Looking at community radio policy from a global perspective, Canada is the exception rather than the rule when it comes to how it approaches non-commercial radio. The countries that appear on the slide, and several other industrialized countries, have a more consistent approach to non-commercial media. They don't make a clear regulatory distinction between public media on one extreme and community media on the other. They see them all as non-commercial media contributing something important to the broadcasting system.
While I could go through any of those countries and explain how they fund community media in their own way, the United States is of particular interest. In the United States, as you're probably aware, there are two separate entities that are the prime movers in non-commercial media. One is the Corporation for Public Broadcasting, which is the funding mechanism.

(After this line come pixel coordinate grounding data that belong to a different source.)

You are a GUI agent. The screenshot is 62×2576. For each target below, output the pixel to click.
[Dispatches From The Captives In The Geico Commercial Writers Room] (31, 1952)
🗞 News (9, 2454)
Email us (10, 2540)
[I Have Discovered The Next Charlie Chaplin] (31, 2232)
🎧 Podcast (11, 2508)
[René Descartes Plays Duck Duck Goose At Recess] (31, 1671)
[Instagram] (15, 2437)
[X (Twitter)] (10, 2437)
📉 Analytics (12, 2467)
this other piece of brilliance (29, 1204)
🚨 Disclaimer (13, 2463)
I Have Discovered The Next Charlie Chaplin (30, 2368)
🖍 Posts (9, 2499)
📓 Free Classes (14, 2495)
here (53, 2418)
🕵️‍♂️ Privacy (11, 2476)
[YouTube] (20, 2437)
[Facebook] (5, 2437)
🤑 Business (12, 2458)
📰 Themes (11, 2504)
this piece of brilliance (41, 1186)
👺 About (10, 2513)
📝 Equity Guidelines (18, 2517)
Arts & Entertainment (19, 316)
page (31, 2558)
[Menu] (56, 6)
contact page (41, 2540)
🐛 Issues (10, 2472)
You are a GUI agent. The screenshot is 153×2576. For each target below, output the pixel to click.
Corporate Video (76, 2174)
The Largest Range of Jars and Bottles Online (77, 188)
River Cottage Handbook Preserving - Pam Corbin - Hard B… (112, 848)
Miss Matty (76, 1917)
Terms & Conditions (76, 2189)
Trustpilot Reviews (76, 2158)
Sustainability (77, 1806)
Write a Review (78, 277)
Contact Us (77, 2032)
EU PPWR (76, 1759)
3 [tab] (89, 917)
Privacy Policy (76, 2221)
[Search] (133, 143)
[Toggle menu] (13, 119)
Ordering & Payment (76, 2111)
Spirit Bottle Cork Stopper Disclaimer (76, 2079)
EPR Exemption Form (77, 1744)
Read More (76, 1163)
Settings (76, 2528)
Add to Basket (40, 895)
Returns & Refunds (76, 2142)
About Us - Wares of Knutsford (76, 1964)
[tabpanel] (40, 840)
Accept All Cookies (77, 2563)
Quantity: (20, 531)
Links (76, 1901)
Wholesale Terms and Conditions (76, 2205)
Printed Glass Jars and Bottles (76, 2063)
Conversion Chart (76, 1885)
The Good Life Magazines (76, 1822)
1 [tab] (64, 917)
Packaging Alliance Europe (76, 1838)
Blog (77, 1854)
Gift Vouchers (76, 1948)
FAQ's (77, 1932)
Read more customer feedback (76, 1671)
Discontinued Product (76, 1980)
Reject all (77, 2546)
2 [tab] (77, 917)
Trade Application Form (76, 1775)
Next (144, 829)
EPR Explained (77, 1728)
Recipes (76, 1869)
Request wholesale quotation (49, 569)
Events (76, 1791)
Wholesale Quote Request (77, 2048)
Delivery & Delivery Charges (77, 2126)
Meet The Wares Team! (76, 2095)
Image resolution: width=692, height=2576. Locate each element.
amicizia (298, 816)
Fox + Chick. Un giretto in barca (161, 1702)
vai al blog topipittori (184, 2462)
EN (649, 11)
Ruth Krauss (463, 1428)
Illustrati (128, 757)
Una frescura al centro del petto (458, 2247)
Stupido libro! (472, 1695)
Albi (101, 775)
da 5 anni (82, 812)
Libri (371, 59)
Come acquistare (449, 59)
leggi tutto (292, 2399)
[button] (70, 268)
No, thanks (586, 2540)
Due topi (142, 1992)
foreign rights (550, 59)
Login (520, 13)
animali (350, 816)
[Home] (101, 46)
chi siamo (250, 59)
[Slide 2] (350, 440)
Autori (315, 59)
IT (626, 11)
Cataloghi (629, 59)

A separate organization for radio, National Public Radio, is the main provider of content to radio stations.
Because there are no clear regulatory distinctions between community and public, a station in Denver like WGNU receives about 15% of its revenue from the Corporation for Public Broadcasting, yet it broadcasts no National Public Radio programming whatsoever. It identifies itself as independent community radio, but because of its local service imperative it receives funding through this mechanism.
On the other extreme is WGBH in Boston, which I think some of you get on cable in different parts of the country. It clearly describes itself as public radio. Its schedule is made up almost completely of National Public Radio and other public radio programming, but it receives a similar proportion of CPB funding.
The separation in Canada, this false dichotomy, between the two sectors is a bit artificial. In the United States they support nearly 800 stations through the Corporation for Public Broadcasting--rural, urban, ethnic, and all sorts of different formats.